■ Source material
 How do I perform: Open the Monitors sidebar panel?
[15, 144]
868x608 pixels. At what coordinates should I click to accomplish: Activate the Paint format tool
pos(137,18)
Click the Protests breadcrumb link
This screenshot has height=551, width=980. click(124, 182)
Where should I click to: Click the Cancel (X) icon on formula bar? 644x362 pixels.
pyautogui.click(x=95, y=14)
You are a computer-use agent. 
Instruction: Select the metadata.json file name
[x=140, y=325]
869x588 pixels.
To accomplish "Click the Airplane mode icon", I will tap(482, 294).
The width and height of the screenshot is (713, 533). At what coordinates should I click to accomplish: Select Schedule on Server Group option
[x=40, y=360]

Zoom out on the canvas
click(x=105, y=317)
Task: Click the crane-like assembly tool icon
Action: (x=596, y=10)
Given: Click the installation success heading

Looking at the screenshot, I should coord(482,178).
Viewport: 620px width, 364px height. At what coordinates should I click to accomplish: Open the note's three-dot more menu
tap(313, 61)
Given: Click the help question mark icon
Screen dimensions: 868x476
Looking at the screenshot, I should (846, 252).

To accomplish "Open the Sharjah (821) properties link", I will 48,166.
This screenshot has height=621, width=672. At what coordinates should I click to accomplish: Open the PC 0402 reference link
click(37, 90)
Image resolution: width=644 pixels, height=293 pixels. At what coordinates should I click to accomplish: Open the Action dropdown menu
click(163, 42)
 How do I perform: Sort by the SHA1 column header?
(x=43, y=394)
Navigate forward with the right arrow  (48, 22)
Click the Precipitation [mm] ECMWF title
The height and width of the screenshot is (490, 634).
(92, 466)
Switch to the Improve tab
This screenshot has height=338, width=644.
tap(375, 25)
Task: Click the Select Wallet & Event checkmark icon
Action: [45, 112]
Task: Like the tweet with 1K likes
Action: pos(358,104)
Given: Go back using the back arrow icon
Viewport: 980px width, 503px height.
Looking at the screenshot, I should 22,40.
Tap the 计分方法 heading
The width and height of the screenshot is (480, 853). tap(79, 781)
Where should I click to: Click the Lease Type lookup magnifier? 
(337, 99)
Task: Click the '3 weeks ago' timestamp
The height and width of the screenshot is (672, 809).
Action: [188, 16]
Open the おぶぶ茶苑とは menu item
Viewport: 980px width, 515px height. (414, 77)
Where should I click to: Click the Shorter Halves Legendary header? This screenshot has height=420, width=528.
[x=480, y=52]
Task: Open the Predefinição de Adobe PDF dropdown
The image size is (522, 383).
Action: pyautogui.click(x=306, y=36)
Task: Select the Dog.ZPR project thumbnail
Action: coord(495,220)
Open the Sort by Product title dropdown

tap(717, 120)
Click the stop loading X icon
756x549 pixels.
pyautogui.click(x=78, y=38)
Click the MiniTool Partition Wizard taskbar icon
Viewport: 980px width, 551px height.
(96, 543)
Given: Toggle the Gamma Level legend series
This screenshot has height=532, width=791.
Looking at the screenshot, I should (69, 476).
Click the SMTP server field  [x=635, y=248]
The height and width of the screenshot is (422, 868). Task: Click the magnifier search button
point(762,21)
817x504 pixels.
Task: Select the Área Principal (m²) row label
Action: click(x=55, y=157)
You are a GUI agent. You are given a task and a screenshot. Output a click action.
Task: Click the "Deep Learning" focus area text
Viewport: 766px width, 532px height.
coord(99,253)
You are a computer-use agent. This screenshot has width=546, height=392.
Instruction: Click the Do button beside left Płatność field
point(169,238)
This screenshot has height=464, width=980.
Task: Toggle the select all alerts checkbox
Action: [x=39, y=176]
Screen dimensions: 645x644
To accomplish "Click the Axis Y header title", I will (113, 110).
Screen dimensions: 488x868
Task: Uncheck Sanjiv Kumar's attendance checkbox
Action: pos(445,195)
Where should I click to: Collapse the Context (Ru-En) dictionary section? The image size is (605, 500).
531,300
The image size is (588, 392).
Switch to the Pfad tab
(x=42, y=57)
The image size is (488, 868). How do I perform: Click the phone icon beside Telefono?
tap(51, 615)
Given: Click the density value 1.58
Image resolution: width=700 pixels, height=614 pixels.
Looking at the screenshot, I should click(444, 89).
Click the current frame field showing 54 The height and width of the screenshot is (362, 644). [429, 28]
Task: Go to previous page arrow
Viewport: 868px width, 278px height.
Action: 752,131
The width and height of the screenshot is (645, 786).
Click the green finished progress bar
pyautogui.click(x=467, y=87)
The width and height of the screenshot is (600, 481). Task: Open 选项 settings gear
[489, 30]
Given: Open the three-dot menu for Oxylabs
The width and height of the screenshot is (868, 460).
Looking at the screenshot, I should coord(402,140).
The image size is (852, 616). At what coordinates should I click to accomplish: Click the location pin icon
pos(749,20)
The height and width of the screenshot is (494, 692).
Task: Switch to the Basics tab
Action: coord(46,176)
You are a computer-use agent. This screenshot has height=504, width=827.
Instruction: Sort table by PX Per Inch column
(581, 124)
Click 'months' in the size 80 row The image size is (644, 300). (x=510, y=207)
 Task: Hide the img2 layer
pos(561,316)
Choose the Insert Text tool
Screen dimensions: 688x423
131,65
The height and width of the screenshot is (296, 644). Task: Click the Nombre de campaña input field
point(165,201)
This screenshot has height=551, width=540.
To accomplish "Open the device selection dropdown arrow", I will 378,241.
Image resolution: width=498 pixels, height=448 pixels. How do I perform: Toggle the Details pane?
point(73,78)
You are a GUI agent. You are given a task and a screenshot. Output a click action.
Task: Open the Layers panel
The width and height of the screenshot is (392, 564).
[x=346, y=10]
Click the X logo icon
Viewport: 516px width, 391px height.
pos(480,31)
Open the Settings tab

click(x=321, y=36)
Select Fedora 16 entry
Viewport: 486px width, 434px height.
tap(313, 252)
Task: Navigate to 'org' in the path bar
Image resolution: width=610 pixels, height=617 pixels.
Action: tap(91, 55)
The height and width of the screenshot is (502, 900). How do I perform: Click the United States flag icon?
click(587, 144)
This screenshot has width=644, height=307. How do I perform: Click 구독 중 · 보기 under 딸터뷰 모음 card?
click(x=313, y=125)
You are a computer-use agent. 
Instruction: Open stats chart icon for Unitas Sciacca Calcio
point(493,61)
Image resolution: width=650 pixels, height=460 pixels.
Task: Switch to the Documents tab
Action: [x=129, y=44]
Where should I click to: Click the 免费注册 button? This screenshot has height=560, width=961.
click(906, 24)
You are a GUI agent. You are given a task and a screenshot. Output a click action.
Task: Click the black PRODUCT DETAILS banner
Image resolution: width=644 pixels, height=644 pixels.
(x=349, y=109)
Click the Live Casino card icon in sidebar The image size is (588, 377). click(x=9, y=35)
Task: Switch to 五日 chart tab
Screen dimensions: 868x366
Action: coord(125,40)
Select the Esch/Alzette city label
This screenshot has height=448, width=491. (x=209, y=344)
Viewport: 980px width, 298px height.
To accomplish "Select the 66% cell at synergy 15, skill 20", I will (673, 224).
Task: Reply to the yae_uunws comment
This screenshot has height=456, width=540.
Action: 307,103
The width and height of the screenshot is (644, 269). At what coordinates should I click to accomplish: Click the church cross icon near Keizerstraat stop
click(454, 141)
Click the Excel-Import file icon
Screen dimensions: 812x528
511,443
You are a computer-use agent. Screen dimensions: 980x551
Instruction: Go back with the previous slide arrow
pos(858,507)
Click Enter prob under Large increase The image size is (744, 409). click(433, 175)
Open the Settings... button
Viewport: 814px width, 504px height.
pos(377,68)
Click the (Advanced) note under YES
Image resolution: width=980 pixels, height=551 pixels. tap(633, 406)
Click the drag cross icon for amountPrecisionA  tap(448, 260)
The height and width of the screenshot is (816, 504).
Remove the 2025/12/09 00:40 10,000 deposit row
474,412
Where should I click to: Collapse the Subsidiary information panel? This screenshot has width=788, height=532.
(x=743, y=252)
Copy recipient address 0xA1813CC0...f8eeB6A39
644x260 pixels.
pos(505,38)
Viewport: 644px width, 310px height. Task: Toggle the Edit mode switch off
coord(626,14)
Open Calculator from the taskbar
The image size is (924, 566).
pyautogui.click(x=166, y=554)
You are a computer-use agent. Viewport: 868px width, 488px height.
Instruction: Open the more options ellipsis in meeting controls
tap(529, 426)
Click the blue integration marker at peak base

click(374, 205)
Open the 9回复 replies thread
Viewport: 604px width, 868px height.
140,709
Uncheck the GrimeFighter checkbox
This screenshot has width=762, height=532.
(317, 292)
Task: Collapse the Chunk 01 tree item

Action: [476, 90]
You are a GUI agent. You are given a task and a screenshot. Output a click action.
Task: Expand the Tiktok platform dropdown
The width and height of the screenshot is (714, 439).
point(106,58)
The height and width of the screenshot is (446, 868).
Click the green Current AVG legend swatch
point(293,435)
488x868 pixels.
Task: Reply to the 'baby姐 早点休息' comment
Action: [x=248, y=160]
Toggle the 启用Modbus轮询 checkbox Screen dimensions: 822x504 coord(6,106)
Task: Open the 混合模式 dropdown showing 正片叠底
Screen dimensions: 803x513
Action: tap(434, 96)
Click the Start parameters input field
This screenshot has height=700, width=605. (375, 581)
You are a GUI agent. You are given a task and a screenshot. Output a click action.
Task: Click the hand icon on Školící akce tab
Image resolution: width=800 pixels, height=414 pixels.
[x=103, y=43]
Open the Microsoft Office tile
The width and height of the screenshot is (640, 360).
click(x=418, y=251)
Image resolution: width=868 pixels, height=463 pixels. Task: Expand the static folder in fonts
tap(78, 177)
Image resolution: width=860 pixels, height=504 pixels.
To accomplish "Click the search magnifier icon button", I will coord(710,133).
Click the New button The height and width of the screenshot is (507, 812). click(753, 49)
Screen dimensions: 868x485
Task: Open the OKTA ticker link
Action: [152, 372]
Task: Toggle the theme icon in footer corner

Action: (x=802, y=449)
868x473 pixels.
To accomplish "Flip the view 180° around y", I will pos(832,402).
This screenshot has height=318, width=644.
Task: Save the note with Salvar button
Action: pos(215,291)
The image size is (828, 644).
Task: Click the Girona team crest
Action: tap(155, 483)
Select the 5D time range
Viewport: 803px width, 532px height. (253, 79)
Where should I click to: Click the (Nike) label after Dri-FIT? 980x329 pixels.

■ Task goal
Take the lines above from the one containing "Choose the Insert Text tool" down to the one containing "This screenshot has height=551, width=540.", and transcribe them exactly, both ends included.

■ Result
Choose the Insert Text tool
Screen dimensions: 688x423
131,65
The height and width of the screenshot is (296, 644). Task: Click the Nombre de campaña input field
point(165,201)
This screenshot has height=551, width=540.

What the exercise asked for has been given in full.